Wednesday, 5 November 2014

Inflation: still "a monetary phenomenon"?

Milton Friedman's famous dictum that "inflation is always and everywhere a monetary phenomenon" is looking badly shopworn these days.  When central banks announced their intention of combatting the financial crisis through record-low interest rates and quantitative easing, monetarists were quick to warn that hyperinflation was surely just around the corner.  Even those economists who applauded the unconventional stimulus were concerned about what might happen if "normal" monetary conditions were not restored fairly quickly.  Yet here we are, more than half a decade on, with interest rates still locked at record lows and massive amounts of monetary stimulus still sloshing around in the financial system -- and deflation is still a more pressing fear than inflation.  Were the Friedmanites wrong?

It's a simple question, but not one that has a black-and-white answer.  When most people think about inflation, they have in mind retail or consumer prices for goods and services.  Truth to tell, that's also what Friedman was mainly talking about too. But there's also such a thing as asset price inflation, when the prices of such things as equities and real estate move sharply higher.  There was plenty of that around during the Greenspan era, and there's no doubt that QE and ultra-low borrowing costs have given us more of the same in the last five years.

Many central bankers are nervous about this asset price bubble, and almost seem to wish that consumer prices would start to perk up, so that they can start to tap on the monetary brakes -- but consumer prices are refusing to cooperate.  Why is that?

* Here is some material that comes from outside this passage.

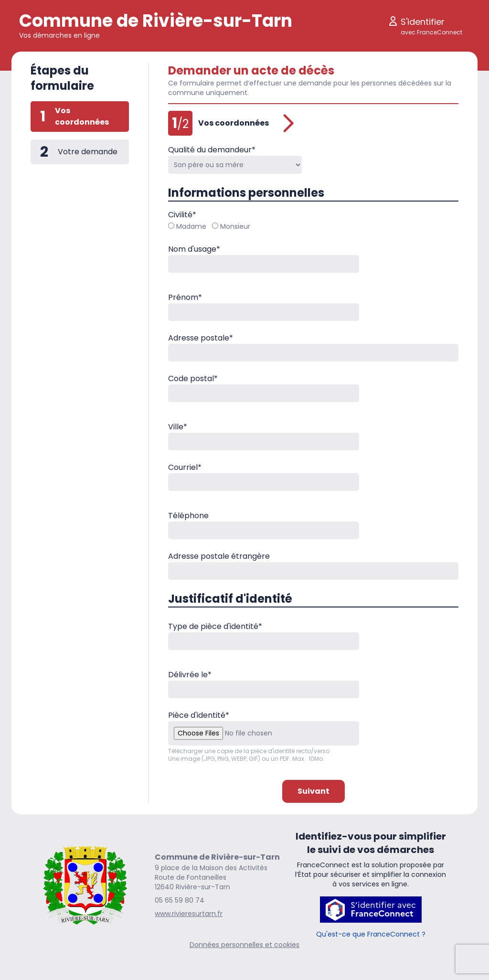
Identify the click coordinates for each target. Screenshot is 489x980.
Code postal (193, 378)
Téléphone (188, 515)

If we look back to the Greenspan era at the Federal Reserve, we find a central bank, or at least a central bank Chairman, convinced that expertly-applied monetary policy was the major factor behind the era of consumer price stability.  In truth, there was always much more to it than that.  Greenspan always acknowledged that rising productivity, largely related to the information revolution, played a major role, but he never paid much attention to another key factor: the flood of low-cost, high quality manufactured goods from China and other parts of the developing world. It's arguable that the Chairman of Walmart played a greater role than the Chairman of the Fed in ensuring US price stability in the early years of this century.  

The relative importance of the factors keeping inflation low has changed subtly in the last few years. Cheap Asian imports are still helping, but not as much as they did a decade or so ago.  Strongly rising labour productivity, especially in the US, is now more important, not least because the fruits of that productivity growth are generally not being passed on to workers in the form of higher wages, as routinely happened in the past.  Labour incomes have been largely stagnant for many years, a fact that reflects a number of key changes in labour markets.  These include the rapid spread of "right to work" laws among US states and, increasingly, in other parts of the world; continued outsourcing, both internationally and to lower labour cost jurisdictions; the replacement of full-time jobs by part-time and contract positions, which generally carry fewer benefits; and new union contracts that allow employers to pay new hires much lower wages than the existing workforce.

These developments are all inter-related, and labour unions have found themselves all but powerless to stop them.  The "race to the bottom" for wages and benefits has kept costs of production low, which has directly contributed to the inflation stability that most developed countries continue to experience.  However, it's becoming ever clearer that there's a downside: the absence of wage growth means that domestic demand is growing at a glacial pace in most countries, despite the efforts of central banks to goose it through expansionary policies.

Here, in fact, is the unhappy paradox: for a variety of reasons that have almost nothing to do with central banks,  wildly expansionary monetary policy, both in the Greenspan era and post-financial crisis, has triggered neither inflation nor particularly robust real growth. It has, however, permitted the formation of one asset price bubble after another -- and as we saw back in 2007/8, when those bubbles start to burst, it's deflation and not inflation that policymakers have to worry most about.